■ What you should do:
Pick each line that has "blue" out of the records.

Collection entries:
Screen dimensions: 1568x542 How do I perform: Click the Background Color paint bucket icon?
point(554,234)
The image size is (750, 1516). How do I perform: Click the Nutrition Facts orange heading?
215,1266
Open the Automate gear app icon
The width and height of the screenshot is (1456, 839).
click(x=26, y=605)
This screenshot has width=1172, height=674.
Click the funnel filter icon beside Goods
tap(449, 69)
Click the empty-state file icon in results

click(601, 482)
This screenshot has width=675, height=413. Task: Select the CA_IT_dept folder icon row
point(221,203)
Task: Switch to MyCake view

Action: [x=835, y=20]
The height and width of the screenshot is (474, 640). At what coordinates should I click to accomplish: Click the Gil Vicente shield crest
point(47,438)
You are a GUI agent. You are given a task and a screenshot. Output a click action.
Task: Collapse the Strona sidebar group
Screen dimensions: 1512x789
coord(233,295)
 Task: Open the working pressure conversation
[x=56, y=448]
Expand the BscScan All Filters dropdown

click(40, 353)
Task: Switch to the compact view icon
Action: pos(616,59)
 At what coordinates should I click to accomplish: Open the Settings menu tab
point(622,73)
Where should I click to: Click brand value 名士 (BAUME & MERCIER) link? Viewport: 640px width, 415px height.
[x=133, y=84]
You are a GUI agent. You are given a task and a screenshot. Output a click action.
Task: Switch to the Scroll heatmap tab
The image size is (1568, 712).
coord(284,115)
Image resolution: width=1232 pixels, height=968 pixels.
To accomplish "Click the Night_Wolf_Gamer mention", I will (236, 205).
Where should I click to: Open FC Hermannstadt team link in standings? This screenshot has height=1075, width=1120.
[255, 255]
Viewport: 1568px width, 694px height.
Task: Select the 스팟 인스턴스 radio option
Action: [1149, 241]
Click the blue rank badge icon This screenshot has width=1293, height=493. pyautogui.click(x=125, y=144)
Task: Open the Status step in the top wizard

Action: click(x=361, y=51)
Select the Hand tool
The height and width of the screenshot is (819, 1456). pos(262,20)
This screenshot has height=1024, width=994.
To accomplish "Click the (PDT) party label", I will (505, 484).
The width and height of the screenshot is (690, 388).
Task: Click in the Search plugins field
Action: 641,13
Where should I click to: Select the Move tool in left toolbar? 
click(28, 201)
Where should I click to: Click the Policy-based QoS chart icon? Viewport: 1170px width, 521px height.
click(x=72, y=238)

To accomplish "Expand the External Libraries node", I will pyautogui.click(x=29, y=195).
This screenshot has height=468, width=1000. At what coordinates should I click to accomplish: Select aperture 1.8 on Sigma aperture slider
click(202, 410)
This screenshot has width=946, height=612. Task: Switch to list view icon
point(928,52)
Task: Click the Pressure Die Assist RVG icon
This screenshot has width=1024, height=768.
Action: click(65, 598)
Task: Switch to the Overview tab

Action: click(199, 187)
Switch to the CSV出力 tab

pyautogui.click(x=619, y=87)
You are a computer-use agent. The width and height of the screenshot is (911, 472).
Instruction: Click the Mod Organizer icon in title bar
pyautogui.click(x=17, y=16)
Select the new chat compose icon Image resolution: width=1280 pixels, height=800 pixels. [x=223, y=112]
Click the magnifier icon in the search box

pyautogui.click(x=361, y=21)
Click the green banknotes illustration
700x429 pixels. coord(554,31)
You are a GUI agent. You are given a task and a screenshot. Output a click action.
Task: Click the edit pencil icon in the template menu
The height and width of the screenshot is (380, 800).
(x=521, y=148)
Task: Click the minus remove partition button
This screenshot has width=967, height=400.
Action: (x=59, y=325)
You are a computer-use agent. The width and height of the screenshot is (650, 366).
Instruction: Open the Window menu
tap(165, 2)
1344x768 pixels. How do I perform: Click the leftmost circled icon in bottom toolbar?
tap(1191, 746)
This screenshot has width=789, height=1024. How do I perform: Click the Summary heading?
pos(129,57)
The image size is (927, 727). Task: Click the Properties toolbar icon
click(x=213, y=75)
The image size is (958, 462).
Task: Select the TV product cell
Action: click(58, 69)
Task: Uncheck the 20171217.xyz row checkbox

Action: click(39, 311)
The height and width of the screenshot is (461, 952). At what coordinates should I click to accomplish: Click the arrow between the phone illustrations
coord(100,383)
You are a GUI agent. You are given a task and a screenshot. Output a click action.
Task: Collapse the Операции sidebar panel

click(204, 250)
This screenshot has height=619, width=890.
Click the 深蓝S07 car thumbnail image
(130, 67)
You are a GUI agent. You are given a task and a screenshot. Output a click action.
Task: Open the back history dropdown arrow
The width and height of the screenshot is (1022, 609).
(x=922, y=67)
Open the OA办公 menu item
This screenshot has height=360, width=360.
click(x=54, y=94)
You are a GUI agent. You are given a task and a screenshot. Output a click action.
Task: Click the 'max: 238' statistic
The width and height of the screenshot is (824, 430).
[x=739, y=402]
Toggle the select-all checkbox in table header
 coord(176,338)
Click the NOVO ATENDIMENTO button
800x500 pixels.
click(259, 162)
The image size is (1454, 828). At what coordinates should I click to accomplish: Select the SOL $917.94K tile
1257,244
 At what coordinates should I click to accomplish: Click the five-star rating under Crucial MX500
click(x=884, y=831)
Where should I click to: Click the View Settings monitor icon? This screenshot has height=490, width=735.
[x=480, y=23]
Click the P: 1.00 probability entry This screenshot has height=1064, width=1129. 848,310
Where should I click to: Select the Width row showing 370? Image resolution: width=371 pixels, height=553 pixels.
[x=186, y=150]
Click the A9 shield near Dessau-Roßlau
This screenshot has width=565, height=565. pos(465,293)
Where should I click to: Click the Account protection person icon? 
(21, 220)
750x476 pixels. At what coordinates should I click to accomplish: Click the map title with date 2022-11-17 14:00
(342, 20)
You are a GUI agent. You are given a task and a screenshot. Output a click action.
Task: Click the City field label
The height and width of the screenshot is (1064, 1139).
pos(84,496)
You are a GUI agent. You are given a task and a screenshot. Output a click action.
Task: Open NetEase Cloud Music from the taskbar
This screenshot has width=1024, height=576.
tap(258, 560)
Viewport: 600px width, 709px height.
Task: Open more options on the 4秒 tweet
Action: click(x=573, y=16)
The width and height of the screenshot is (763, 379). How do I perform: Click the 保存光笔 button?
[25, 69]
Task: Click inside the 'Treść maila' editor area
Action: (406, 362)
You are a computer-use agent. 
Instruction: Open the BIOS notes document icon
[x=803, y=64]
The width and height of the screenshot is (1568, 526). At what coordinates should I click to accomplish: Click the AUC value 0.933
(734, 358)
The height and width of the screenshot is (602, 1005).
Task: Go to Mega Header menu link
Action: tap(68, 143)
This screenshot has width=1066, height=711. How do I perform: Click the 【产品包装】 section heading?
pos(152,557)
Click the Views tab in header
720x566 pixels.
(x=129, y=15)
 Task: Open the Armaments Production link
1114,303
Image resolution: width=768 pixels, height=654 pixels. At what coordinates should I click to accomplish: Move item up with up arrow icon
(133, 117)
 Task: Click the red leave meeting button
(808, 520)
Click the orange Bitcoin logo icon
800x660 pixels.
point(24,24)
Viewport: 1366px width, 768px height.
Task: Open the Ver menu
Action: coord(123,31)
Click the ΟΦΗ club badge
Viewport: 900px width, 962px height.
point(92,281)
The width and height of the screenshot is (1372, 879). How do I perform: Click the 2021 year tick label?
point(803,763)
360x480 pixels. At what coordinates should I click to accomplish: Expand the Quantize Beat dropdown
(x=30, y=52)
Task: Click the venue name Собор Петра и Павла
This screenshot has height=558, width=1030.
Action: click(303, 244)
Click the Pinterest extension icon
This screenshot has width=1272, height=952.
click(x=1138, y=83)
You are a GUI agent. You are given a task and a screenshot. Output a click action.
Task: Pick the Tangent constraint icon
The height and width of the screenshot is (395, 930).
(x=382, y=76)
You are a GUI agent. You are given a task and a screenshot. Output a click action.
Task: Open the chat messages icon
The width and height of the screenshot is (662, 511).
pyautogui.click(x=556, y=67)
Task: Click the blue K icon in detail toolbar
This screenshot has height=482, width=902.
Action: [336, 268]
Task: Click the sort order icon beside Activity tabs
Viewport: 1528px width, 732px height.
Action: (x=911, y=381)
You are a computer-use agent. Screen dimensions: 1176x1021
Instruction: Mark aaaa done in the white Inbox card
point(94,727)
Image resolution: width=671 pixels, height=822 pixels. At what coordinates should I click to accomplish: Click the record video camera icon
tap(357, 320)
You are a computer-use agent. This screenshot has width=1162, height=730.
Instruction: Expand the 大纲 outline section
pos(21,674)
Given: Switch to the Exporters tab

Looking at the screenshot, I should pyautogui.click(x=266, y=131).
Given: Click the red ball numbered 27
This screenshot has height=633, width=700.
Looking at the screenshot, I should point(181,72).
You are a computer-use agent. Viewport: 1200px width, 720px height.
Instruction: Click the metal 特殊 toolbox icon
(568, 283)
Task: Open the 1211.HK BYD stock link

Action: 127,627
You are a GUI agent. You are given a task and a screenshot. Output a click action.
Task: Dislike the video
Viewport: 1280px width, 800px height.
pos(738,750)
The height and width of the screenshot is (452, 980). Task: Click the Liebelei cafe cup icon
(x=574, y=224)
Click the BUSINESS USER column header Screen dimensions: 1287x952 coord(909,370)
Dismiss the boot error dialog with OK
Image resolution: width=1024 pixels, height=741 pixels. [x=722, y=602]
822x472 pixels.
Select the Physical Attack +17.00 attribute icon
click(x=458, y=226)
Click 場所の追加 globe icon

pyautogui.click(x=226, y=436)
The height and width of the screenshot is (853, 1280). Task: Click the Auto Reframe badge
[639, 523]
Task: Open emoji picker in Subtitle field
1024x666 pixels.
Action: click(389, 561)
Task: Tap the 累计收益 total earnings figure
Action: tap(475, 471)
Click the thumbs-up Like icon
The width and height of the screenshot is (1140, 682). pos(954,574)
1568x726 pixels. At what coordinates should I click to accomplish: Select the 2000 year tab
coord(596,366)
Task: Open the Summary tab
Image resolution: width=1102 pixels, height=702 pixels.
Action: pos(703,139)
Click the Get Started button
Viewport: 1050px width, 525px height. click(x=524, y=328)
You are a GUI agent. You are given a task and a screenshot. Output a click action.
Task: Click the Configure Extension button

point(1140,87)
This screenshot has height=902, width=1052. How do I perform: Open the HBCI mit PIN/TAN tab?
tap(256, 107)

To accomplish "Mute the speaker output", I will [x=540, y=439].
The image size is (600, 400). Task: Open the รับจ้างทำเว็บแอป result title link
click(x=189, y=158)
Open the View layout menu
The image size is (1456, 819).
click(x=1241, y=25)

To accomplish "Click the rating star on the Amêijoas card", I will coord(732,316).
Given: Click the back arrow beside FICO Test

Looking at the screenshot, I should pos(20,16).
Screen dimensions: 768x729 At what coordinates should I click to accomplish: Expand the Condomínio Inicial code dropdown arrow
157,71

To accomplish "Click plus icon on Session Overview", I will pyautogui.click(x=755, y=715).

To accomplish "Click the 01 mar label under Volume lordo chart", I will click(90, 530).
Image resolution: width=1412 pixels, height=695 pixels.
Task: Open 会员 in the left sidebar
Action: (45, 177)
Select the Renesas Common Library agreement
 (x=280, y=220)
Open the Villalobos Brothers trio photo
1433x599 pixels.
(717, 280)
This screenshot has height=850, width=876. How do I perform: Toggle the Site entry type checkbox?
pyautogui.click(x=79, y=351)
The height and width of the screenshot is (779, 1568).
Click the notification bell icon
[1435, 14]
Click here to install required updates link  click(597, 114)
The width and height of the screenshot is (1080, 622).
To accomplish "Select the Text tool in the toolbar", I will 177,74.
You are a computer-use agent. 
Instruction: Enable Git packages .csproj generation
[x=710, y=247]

■ Your solution:
Click the blue rank badge icon This screenshot has width=1293, height=493. pyautogui.click(x=125, y=144)
Task: Click the blue K icon in detail toolbar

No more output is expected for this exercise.